I'm trying to use the magic output committer, But whatever I do I get the default output committer.
INFO FileOutputCommitter: File Output Committer Algorithm version is 10
22/03/08 01:13:06 ERROR Application: Only 1 or 2 algorithm version is supported
This is how I know I'm using it according to Hadoop docs.
What am I doing wrong?
this is my relevant conf (Using SparkConf()
), I tried many others.
.set("spark.hadoop.fs.s3a.impl", "org.apache.hadoop.fs.s3a.S3AFileSystem")

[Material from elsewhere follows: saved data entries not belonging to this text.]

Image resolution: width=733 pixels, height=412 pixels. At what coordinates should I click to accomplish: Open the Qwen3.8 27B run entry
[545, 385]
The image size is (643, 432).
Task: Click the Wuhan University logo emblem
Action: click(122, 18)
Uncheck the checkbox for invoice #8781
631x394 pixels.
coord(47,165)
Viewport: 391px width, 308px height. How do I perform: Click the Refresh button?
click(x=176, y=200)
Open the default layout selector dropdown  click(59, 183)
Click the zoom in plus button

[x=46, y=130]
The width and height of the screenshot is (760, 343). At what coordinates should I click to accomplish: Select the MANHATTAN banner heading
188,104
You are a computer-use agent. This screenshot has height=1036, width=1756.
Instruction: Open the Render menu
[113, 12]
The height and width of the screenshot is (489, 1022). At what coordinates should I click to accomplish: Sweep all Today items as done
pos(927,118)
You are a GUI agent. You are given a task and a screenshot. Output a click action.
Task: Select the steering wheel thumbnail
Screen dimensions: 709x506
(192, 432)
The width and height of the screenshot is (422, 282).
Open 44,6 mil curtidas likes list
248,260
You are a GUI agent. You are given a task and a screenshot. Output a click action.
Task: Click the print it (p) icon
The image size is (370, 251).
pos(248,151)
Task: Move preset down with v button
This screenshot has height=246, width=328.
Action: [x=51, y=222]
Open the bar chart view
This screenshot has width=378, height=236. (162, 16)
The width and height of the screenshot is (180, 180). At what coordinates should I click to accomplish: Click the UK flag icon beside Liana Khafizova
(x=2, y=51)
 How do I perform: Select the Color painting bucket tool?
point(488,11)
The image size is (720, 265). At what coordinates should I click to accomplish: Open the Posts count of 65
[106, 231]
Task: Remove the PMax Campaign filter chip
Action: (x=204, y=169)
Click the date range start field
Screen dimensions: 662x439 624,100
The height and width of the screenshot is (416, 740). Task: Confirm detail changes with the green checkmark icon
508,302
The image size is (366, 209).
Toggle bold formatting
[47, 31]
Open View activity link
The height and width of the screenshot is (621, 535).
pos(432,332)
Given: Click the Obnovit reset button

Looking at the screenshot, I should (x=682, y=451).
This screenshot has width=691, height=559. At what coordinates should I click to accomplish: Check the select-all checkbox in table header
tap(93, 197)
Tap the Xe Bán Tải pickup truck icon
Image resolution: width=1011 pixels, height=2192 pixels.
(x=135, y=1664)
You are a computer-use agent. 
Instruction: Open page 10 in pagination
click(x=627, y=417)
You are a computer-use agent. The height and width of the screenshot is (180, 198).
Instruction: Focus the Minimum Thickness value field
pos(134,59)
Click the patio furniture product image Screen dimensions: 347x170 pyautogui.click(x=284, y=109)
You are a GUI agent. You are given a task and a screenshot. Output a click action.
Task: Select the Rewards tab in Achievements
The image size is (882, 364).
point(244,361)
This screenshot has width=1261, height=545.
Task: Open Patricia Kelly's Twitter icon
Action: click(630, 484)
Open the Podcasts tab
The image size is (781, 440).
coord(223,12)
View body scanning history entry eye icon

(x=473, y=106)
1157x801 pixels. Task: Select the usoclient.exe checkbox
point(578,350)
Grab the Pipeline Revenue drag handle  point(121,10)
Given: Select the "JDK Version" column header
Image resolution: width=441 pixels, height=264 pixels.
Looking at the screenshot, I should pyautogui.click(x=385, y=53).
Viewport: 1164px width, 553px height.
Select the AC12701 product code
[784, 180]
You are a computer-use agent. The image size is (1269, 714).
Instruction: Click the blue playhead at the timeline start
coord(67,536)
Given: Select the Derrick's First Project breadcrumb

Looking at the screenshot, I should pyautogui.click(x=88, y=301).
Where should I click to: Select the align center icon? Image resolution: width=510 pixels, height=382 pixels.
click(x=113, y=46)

.set("spark.hadoop.mapreduce.fileoutputcommitter.algorithm.version", "10")
.set("spark.hadoop.fs.s3a.committer.magic.enabled", "true")
.set("spark.hadoop.mapreduce.outputcommitter.factory.scheme.s3a", "org.apache.hadoop.fs.s3a.commit.S3ACommitterFactory")
.set("fs.s3a.committer.name", "magic")
.set("spark.sql.sources.commitProtocolClass", "org.apache.spark.internal.io.cloud.PathOutputCommitProtocol")
.set("spark.sql.parquet.output.committer.class", "org.apache.spark.internal.io.cloud.BindingParquetOutputCommitter")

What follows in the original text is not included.